Excerpted data:

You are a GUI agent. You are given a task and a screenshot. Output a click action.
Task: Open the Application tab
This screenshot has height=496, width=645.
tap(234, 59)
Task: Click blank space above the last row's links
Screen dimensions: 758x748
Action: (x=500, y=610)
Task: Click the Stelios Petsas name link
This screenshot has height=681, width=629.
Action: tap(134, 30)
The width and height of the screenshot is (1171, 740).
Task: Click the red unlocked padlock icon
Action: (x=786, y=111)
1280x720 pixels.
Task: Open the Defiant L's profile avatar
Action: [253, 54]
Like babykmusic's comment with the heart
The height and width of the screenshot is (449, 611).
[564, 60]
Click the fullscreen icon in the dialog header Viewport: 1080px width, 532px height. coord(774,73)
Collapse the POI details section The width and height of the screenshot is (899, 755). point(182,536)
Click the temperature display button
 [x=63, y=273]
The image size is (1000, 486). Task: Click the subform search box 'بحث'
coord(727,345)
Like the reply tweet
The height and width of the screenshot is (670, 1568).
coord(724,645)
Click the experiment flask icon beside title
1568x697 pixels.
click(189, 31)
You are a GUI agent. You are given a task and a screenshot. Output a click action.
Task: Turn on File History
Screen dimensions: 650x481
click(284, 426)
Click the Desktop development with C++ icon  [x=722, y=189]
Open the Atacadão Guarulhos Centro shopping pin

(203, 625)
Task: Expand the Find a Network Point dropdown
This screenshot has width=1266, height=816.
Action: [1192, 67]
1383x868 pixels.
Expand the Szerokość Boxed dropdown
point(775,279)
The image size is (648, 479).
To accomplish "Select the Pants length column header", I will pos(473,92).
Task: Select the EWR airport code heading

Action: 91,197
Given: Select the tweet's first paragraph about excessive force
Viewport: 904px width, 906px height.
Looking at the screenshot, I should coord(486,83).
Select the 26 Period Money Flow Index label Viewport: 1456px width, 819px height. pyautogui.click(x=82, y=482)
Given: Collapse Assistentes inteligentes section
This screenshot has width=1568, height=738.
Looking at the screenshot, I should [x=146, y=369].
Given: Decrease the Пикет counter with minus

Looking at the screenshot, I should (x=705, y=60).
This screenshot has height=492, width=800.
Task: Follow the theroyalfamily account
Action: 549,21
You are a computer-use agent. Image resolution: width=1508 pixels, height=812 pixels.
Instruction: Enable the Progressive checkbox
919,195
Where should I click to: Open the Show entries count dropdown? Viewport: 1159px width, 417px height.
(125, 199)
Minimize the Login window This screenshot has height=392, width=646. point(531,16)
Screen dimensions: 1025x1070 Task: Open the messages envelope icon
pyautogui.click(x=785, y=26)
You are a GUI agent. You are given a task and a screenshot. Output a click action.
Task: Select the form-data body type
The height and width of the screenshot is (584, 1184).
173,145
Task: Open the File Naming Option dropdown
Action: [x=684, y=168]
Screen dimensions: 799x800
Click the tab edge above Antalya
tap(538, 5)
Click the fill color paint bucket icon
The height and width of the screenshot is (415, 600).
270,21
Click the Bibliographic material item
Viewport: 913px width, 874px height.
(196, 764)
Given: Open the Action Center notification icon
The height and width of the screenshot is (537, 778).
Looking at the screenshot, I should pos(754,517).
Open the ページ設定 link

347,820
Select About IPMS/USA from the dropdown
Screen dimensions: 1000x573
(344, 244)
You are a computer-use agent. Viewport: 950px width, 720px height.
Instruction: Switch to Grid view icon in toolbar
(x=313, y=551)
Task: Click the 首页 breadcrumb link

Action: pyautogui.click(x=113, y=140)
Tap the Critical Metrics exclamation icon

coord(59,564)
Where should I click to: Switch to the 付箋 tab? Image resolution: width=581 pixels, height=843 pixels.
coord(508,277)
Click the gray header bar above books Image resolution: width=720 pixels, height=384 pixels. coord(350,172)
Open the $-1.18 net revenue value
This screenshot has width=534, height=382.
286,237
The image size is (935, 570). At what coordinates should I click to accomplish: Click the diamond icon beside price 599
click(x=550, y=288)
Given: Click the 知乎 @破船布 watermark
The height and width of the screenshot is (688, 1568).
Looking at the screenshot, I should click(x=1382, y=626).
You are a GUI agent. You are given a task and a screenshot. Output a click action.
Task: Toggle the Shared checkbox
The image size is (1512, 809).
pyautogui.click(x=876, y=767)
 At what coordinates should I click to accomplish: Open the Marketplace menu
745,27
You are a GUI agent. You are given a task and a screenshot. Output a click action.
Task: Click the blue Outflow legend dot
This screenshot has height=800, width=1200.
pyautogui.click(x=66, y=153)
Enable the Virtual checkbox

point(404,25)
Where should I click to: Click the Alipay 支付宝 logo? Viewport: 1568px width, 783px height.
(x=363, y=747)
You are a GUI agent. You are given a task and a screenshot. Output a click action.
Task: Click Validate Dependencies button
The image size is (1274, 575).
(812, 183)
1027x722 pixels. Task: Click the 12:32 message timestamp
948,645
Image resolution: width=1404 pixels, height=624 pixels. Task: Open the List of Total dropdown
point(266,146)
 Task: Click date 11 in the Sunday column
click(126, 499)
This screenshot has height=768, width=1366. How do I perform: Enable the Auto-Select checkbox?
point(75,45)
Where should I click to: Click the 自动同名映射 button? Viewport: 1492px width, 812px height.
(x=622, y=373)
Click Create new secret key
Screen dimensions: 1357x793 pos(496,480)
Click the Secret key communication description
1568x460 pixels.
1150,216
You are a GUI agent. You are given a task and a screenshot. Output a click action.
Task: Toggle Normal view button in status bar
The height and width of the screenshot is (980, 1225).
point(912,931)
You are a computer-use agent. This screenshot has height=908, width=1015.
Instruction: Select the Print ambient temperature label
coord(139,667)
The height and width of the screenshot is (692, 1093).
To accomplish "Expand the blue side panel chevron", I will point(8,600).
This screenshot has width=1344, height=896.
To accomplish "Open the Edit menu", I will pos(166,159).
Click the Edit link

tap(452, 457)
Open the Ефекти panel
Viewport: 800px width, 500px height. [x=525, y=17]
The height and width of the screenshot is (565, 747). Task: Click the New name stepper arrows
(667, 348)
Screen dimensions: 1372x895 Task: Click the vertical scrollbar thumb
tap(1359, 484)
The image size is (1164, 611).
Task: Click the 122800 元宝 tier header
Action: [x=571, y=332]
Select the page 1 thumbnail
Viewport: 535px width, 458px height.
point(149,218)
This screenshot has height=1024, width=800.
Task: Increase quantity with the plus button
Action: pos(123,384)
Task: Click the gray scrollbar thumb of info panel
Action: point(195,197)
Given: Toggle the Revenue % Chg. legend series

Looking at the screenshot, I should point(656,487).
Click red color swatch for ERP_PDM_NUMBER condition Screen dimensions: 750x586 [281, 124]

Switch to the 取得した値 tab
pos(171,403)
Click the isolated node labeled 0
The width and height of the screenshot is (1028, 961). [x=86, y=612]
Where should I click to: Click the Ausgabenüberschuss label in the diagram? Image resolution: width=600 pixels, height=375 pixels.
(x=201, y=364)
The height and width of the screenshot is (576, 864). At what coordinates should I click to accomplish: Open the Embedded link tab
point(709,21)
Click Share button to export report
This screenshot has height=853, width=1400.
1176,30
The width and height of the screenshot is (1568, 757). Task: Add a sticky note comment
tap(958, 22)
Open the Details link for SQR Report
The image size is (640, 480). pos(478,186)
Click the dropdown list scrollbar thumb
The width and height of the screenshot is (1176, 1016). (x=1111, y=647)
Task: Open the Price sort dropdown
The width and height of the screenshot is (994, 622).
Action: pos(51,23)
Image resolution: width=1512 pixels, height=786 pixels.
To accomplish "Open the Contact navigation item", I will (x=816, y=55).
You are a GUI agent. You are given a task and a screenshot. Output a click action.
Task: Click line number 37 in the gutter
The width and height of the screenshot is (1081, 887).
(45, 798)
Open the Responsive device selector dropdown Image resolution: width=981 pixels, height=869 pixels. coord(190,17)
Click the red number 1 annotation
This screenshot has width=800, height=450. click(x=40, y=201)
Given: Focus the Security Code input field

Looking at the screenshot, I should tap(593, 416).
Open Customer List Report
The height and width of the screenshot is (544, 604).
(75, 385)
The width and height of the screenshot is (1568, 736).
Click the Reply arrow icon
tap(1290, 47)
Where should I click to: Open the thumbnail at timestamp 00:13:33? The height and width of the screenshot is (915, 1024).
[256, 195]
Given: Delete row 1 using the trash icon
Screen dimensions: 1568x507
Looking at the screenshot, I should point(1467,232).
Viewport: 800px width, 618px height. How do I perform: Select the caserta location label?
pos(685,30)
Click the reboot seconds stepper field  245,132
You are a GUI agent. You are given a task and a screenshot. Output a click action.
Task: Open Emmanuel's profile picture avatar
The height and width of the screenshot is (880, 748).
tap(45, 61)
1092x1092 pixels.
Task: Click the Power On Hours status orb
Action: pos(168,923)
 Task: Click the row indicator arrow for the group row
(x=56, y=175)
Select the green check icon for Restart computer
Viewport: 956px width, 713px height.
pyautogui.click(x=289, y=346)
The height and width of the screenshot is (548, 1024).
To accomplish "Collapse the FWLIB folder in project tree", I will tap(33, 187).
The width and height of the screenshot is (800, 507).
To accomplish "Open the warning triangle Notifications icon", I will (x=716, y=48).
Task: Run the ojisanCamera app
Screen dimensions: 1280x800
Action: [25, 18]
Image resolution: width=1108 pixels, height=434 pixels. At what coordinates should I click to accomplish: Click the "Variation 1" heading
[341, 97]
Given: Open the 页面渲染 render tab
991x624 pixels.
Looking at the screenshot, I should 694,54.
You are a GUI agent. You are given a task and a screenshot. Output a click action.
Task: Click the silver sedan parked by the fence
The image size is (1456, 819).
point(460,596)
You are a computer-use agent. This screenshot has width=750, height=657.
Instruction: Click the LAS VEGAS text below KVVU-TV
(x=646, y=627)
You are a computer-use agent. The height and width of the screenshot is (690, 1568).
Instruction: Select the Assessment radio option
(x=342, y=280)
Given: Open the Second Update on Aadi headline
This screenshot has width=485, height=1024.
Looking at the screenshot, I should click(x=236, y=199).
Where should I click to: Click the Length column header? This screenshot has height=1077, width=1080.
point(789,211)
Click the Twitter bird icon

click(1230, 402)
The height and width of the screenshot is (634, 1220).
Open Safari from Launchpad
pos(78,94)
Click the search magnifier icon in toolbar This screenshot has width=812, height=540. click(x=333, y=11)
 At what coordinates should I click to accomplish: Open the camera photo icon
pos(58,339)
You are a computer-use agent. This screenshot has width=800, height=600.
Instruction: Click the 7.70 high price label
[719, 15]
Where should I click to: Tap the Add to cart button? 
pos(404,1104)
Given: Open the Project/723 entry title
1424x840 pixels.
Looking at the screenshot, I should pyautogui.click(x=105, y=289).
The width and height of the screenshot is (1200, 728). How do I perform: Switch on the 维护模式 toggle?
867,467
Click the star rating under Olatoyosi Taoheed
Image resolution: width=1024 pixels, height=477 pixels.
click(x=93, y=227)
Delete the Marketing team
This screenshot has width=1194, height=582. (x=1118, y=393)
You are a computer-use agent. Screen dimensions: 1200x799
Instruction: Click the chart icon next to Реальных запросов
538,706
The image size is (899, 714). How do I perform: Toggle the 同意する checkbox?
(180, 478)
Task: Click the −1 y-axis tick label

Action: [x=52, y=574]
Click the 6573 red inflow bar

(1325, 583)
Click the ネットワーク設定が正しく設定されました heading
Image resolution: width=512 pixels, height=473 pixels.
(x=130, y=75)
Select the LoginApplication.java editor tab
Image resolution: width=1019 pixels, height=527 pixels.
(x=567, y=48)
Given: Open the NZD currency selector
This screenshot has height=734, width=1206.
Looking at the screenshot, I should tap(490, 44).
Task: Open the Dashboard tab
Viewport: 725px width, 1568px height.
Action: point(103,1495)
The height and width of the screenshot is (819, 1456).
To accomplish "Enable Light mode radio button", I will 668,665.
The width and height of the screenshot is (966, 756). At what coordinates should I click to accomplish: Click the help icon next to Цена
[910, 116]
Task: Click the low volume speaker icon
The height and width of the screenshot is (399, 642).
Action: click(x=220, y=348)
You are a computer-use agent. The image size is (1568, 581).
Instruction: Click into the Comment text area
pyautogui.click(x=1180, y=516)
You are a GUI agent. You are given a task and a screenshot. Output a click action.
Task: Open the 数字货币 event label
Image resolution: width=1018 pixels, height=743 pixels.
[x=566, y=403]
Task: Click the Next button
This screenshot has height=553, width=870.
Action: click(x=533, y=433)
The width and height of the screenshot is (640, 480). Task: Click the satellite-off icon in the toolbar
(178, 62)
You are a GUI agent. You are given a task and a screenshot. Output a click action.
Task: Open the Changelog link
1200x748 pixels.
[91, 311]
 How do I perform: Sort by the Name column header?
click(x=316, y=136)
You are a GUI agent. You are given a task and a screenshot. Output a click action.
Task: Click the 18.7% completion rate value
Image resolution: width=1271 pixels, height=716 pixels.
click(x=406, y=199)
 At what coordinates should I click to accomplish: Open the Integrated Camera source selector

Task statement: Looking at the records above, return exactly the lines from the line with "The width and height of the screenshot is (800, 507)." to the line with "Given: Open the Second", both ends included.

Result below:
The width and height of the screenshot is (800, 507).
To accomplish "Open the warning triangle Notifications icon", I will (x=716, y=48).
Task: Run the ojisanCamera app
Screen dimensions: 1280x800
Action: [25, 18]
Image resolution: width=1108 pixels, height=434 pixels. At what coordinates should I click to accomplish: Click the "Variation 1" heading
[341, 97]
Given: Open the 页面渲染 render tab
991x624 pixels.
Looking at the screenshot, I should 694,54.
You are a GUI agent. You are given a task and a screenshot. Output a click action.
Task: Click the silver sedan parked by the fence
The image size is (1456, 819).
point(460,596)
You are a computer-use agent. This screenshot has width=750, height=657.
Instruction: Click the LAS VEGAS text below KVVU-TV
(x=646, y=627)
You are a computer-use agent. The height and width of the screenshot is (690, 1568).
Instruction: Select the Assessment radio option
(x=342, y=280)
Given: Open the Second Update on Aadi headline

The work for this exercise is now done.